(Records from a collection)
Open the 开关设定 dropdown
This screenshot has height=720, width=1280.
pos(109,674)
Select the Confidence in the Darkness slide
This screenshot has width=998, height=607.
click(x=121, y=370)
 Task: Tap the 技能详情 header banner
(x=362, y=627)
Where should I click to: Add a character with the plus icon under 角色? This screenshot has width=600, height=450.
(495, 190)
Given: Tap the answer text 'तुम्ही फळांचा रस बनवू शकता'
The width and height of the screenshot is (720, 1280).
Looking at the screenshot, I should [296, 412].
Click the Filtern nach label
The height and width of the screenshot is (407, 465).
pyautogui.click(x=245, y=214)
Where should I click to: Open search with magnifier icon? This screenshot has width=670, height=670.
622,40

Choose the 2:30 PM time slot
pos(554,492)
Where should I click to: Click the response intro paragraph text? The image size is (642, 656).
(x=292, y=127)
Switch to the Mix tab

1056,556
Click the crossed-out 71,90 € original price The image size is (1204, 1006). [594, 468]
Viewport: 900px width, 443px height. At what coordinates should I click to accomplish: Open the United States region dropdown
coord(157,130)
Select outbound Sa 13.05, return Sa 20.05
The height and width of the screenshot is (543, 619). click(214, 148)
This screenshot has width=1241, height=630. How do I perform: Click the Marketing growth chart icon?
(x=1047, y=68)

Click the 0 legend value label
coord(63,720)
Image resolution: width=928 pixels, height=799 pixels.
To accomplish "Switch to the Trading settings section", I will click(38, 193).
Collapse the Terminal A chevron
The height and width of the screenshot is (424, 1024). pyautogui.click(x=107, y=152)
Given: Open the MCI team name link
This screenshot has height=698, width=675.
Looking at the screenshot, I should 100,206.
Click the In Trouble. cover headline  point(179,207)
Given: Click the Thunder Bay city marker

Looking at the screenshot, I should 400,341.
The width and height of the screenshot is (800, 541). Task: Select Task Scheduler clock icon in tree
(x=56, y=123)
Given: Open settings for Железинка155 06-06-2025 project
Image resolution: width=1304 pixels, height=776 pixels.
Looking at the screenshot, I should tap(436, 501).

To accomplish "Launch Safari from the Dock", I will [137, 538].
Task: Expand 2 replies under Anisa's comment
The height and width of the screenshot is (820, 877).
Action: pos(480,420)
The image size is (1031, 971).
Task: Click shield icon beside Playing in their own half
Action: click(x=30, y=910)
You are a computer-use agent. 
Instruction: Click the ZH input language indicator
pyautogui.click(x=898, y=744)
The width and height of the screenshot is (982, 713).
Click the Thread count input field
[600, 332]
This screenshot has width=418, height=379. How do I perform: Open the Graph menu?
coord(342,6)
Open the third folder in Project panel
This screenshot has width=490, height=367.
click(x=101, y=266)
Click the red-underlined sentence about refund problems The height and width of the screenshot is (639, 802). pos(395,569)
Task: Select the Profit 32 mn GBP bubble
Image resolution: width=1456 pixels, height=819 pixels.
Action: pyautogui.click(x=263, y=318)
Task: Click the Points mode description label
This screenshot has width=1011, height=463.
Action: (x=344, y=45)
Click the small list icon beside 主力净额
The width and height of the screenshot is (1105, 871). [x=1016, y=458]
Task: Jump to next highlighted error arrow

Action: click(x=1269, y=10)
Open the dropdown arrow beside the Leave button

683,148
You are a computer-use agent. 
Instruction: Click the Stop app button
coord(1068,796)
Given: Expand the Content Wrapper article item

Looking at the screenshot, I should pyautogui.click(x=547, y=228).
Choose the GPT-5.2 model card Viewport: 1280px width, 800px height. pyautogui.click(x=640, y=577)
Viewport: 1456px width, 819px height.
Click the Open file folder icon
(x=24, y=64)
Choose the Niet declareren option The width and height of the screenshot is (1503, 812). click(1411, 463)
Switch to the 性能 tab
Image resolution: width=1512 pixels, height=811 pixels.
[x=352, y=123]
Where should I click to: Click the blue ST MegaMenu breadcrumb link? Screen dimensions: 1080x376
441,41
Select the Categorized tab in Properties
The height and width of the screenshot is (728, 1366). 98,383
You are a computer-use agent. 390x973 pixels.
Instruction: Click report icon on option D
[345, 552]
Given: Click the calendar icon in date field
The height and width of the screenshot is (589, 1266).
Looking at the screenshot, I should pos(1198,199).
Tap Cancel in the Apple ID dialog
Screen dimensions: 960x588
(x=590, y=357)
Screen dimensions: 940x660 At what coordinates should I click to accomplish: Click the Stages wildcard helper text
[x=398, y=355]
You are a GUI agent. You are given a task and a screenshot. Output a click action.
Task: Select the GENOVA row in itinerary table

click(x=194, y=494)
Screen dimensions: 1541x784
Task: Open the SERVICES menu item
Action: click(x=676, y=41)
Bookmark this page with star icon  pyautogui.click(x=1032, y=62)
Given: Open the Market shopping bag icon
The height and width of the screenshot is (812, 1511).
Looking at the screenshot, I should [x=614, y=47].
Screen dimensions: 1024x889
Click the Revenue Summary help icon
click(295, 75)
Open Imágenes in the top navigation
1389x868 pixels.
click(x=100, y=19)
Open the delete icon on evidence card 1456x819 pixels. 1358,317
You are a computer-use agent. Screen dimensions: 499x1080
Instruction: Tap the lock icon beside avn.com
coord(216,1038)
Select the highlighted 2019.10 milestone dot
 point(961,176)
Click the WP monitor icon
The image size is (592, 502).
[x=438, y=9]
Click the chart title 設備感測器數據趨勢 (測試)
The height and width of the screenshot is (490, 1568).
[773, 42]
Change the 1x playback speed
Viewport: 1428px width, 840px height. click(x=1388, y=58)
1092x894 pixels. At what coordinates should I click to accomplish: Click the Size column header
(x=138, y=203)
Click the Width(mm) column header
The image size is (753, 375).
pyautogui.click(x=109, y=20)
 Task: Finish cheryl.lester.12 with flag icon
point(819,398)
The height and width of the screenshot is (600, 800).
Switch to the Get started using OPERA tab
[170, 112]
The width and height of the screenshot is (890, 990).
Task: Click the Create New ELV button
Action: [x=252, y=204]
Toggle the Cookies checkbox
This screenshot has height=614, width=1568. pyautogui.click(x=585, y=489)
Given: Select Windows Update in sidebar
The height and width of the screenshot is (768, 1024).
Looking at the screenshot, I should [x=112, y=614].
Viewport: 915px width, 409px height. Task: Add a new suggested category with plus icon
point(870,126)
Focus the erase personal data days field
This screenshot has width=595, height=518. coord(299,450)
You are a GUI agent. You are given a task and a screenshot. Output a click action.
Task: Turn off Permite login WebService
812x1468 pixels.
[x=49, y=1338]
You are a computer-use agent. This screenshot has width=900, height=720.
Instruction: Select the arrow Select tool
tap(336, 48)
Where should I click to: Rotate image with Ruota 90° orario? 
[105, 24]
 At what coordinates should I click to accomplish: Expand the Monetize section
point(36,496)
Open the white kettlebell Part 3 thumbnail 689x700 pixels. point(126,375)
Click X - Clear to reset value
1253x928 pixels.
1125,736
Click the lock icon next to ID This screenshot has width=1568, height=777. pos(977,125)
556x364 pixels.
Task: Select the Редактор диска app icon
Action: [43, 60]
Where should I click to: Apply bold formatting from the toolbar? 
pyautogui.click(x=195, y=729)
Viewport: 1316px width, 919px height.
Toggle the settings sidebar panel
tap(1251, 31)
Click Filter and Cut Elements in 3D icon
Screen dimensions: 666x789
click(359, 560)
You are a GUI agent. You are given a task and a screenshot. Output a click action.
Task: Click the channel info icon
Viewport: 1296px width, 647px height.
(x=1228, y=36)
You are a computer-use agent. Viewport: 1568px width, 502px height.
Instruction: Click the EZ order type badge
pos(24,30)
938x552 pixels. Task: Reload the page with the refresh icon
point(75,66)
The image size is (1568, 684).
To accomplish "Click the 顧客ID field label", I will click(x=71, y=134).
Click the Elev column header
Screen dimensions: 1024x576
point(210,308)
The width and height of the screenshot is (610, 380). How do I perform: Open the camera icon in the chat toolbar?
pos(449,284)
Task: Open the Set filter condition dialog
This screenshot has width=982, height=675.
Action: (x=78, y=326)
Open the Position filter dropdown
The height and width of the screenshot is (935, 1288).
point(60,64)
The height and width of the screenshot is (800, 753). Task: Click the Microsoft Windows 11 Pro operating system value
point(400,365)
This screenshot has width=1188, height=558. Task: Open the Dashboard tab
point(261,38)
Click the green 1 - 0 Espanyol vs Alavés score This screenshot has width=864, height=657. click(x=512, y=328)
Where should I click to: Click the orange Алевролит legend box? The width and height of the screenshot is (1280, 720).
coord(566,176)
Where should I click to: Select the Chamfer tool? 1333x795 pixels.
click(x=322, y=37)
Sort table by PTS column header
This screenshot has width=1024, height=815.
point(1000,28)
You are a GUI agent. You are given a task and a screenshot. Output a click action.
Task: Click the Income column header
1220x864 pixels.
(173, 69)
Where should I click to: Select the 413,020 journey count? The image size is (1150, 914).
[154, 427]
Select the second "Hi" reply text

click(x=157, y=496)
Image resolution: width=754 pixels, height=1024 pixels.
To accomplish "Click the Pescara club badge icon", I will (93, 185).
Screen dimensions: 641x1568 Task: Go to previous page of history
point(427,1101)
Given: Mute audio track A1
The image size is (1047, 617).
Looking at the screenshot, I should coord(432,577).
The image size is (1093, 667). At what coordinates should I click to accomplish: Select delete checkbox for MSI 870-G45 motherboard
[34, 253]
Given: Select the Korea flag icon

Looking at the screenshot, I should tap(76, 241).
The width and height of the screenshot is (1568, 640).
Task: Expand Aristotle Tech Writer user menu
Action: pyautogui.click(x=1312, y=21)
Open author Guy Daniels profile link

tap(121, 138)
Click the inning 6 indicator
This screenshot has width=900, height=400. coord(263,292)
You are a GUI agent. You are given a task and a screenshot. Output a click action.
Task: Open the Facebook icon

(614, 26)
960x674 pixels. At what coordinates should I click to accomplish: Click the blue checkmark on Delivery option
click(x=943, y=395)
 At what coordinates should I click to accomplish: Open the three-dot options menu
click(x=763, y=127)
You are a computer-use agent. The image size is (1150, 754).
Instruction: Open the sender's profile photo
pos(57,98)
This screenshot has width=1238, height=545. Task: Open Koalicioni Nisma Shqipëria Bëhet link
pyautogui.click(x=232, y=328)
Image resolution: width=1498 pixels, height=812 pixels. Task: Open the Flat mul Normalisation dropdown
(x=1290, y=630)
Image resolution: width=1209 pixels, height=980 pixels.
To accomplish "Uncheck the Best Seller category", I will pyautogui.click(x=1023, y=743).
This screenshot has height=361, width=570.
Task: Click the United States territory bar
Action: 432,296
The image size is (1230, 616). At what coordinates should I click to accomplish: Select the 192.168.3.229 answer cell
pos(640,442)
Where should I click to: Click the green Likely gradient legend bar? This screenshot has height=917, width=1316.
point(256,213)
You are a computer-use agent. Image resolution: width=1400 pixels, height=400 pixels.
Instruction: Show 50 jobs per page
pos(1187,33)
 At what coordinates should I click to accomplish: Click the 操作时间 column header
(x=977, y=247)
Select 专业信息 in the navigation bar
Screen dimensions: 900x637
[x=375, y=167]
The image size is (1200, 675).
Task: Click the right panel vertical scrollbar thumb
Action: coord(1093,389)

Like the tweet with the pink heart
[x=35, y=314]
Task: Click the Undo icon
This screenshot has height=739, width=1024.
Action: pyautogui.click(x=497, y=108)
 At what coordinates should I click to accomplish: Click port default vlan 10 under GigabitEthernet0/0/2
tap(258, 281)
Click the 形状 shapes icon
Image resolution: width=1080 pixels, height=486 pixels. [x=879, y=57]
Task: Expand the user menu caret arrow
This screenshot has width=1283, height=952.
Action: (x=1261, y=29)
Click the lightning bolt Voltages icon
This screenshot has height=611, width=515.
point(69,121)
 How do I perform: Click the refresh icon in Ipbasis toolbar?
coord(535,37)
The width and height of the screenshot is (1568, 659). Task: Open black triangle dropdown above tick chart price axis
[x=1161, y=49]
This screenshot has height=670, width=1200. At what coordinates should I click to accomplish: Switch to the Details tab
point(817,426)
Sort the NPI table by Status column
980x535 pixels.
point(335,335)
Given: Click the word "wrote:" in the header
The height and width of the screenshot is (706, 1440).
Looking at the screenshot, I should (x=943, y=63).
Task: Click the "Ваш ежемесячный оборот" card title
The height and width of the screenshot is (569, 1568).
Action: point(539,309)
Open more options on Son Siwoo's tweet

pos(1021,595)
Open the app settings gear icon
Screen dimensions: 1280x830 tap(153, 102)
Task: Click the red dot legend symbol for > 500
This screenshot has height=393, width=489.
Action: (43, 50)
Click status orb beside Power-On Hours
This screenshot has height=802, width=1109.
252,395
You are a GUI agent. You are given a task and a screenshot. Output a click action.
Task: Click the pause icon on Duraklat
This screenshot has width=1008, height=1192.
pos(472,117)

### WHAT THIS TASK INVOLVES
Copy out each line of the data where the string "title" appears.

### EXERCISE OUTPUT
Click the chart title 設備感測器數據趨勢 (測試)
Task: Click the "Ваш ежемесячный оборот" card title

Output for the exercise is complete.